과제 개요: 아래 기록 가운데 "Choose the Stonewyck St road label"이 든 줄부터 "point(94,94)"이 든 줄까지(두 줄 포함)만 다시 적되, "label"를 "marker"로 바꾸고 나머지는 그대로 두세요.

(텍스트 및 항목 위치 기록)
########################################
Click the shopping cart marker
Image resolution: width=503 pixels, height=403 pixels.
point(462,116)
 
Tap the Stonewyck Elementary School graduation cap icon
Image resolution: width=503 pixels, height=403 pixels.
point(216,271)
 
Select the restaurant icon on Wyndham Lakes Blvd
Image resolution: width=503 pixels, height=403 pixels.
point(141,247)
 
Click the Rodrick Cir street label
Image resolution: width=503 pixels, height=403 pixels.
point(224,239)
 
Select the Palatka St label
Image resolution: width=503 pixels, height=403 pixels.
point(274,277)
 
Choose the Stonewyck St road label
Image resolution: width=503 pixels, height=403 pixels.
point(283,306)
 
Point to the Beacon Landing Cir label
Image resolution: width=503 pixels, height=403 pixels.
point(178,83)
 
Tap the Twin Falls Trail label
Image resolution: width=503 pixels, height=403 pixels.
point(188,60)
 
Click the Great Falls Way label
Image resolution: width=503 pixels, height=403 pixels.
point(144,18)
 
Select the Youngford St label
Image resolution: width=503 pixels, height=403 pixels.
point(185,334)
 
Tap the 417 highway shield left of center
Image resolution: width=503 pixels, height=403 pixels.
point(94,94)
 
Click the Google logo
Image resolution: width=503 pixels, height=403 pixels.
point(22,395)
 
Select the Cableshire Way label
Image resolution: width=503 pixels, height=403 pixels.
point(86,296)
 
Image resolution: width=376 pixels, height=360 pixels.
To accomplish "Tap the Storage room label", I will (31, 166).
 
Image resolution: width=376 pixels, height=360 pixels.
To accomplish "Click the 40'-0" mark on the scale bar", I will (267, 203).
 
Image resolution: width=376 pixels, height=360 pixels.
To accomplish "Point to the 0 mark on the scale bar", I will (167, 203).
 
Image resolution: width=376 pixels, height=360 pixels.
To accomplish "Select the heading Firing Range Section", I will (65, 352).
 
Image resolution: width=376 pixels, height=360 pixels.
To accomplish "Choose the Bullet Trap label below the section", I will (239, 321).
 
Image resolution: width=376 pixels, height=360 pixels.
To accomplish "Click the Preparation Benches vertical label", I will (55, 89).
########################################
작성 답안:
Choose the Stonewyck St road marker
Image resolution: width=503 pixels, height=403 pixels.
point(283,306)
 
Point to the Beacon Landing Cir marker
Image resolution: width=503 pixels, height=403 pixels.
point(178,83)
 
Tap the Twin Falls Trail marker
Image resolution: width=503 pixels, height=403 pixels.
point(188,60)
 
Click the Great Falls Way marker
Image resolution: width=503 pixels, height=403 pixels.
point(144,18)
 
Select the Youngford St marker
Image resolution: width=503 pixels, height=403 pixels.
point(185,334)
 
Tap the 417 highway shield left of center
Image resolution: width=503 pixels, height=403 pixels.
point(94,94)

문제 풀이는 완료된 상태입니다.